DP_file = data_dir + "DP.mtx"
mtx_barcodes_file = data_dir + "barcodes.tsv" # cell barcodes
# use default gene annotation
BAF_adata = xclone.pp.xclonedata([AD_file, DP_file], 'BAF',
                                 mtx_barcodes_file,
                                 genome_mode = "hg19_genes")
BAF_adata = xclone.pp.extra_anno(BAF_adata, anno_file, barcodes_key = "cell",
            cell_anno_key = ["Clone_ID", "Type", "cell_type"], sep = ",")

Preparing data

Detail instructions on how to prepare the data for generating Anndata for RDR module and BAF module. Both part need annotation data for cell and genome features. We recommend you prepare the annotation data as follows.

Annotation data

Feature annotation

Feature annotation at least includes chr, start, stop, arm information and in chr1-22,X,Y order for intuitive visualization and analysis. Here are two feature annotation examples in XClone and you can load as your annotation file. If you use xcltk pipeline, there are default annotations provided.

import xclone
hg38_genes = xclone.pp.load_anno(genome_mode = "hg38_genes")
hg38_blocks = xclone.pp.load_anno(genome_mode = "hg38_blocks")

Cell annotation

  • cell barcodes

barcodes_file include barcodes without any hearder.

  • cell annotation

Cell annotation (anno_file) at least includes cell, cell_type information (Tumor or Normal, T/N), where cell is the key of cell barcodes.

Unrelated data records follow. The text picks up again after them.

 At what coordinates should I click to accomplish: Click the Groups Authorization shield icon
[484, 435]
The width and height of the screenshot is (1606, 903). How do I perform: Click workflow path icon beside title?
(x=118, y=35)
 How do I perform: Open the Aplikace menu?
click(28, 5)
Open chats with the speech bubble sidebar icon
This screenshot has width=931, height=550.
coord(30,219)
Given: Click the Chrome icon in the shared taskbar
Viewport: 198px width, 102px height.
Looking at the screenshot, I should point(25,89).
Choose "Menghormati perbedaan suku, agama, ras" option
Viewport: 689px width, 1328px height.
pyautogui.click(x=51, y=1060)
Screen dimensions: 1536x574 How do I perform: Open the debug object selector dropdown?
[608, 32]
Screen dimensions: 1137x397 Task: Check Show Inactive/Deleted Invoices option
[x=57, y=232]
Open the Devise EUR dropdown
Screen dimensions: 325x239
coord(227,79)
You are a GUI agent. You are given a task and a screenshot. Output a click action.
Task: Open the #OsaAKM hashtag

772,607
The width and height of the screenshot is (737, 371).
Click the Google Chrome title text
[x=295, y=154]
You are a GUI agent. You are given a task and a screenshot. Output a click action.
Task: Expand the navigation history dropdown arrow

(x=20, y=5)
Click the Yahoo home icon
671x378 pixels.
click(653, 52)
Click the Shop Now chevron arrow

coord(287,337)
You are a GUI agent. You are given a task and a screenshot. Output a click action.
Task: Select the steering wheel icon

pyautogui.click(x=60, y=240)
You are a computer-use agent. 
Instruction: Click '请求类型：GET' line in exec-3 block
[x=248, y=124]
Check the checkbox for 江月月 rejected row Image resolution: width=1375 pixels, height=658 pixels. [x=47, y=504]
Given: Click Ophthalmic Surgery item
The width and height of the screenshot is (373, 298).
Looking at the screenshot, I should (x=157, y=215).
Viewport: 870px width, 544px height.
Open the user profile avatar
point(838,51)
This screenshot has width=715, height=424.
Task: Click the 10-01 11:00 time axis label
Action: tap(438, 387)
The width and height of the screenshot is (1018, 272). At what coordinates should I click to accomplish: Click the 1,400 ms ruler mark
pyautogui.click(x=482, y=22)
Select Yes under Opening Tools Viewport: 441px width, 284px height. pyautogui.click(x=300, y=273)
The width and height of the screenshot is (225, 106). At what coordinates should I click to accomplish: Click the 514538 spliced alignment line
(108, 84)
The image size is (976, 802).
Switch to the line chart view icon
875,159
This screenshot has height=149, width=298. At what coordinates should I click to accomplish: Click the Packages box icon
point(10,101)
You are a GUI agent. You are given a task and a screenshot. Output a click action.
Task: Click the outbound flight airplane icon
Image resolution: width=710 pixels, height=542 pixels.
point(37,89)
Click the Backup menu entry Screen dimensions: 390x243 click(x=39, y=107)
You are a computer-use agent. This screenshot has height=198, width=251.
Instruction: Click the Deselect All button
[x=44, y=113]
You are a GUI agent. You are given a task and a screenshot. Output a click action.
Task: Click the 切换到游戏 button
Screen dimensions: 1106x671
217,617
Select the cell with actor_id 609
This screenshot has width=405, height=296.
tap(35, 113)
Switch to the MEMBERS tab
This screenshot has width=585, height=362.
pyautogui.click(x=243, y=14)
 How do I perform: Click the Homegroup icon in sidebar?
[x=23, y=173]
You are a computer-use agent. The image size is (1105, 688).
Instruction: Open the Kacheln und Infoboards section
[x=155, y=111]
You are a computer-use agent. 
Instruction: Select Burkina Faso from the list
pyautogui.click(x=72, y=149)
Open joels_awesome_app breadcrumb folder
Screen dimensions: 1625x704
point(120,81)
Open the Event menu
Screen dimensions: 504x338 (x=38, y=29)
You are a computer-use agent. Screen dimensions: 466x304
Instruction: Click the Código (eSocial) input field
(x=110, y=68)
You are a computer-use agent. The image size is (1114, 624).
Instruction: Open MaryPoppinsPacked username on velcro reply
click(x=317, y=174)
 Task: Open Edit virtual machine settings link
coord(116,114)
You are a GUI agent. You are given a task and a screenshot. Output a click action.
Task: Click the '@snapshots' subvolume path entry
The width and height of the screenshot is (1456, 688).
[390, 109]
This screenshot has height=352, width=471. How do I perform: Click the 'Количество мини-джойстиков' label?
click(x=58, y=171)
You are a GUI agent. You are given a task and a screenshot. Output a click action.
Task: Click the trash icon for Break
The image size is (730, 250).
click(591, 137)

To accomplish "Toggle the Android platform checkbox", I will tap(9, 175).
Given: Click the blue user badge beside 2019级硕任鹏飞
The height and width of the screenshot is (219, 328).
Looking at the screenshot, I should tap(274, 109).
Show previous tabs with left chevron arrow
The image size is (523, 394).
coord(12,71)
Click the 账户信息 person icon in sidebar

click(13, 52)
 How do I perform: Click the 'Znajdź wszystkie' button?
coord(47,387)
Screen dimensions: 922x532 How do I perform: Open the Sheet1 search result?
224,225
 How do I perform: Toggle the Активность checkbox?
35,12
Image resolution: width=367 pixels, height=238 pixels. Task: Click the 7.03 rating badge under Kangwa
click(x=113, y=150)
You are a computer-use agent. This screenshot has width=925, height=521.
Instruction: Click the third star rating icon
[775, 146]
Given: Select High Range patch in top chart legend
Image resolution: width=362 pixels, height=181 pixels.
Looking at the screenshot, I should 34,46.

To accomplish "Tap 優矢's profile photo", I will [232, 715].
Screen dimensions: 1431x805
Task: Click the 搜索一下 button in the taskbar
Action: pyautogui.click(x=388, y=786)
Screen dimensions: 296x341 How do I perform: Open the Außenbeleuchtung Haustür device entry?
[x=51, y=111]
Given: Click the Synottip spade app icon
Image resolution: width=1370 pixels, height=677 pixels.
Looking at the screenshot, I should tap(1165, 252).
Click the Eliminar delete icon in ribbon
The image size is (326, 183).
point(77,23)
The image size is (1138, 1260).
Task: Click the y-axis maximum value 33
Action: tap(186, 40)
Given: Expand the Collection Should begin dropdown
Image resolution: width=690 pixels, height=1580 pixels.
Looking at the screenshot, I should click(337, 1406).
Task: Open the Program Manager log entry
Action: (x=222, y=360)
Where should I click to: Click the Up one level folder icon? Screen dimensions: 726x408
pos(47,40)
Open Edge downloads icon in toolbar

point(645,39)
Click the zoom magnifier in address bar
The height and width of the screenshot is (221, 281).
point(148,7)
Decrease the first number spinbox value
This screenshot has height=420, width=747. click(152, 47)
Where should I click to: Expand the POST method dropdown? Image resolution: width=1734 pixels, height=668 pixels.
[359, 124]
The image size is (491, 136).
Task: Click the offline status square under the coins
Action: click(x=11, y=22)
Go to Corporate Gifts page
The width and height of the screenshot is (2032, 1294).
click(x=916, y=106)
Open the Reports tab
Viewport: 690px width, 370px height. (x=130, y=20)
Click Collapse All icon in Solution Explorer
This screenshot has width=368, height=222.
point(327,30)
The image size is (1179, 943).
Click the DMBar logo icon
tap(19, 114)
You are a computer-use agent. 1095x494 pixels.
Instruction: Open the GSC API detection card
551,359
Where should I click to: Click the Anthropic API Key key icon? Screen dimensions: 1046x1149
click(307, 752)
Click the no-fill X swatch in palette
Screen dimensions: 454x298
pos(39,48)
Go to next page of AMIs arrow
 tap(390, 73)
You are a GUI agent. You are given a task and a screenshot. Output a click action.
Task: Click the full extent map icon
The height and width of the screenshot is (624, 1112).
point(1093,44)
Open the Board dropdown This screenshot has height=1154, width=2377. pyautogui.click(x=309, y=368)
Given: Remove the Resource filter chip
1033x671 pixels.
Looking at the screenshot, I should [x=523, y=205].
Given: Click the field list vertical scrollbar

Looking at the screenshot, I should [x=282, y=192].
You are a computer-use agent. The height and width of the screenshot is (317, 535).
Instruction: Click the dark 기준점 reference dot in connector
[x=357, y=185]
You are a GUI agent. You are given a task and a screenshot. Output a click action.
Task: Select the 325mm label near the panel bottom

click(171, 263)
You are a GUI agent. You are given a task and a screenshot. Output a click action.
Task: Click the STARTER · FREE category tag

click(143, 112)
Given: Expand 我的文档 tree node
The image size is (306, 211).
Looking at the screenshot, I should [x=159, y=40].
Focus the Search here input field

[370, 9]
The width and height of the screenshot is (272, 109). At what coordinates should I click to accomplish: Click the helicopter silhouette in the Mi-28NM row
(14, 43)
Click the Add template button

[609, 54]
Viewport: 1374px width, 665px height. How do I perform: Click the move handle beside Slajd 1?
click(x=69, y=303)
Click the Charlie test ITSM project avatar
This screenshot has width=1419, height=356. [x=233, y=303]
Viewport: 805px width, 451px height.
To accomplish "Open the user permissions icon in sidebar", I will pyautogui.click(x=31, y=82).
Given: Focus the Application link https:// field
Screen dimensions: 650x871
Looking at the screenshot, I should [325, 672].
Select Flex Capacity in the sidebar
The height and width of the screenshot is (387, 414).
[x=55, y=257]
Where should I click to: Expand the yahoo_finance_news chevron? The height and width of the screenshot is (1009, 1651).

Prepare the allele-specific data (BAF) and expression data (RDR)

XClone takes 2 cell by features (genes/blocks) integer allelic AD and DP count matrices as BAF input, and it takes a cell by features (genes/blocks) integer UMI/read count matrix as RDR input. For BAF, we recommend using xcltk tool to get the two allelic AD and DP matrices. For RDR, you may use xcltk, 10x CellRanger or any other expression quantification tools to get the RDR UMI/read count matrix.

See xcltk_preprocess for details of how to prepare BAF and RDR data.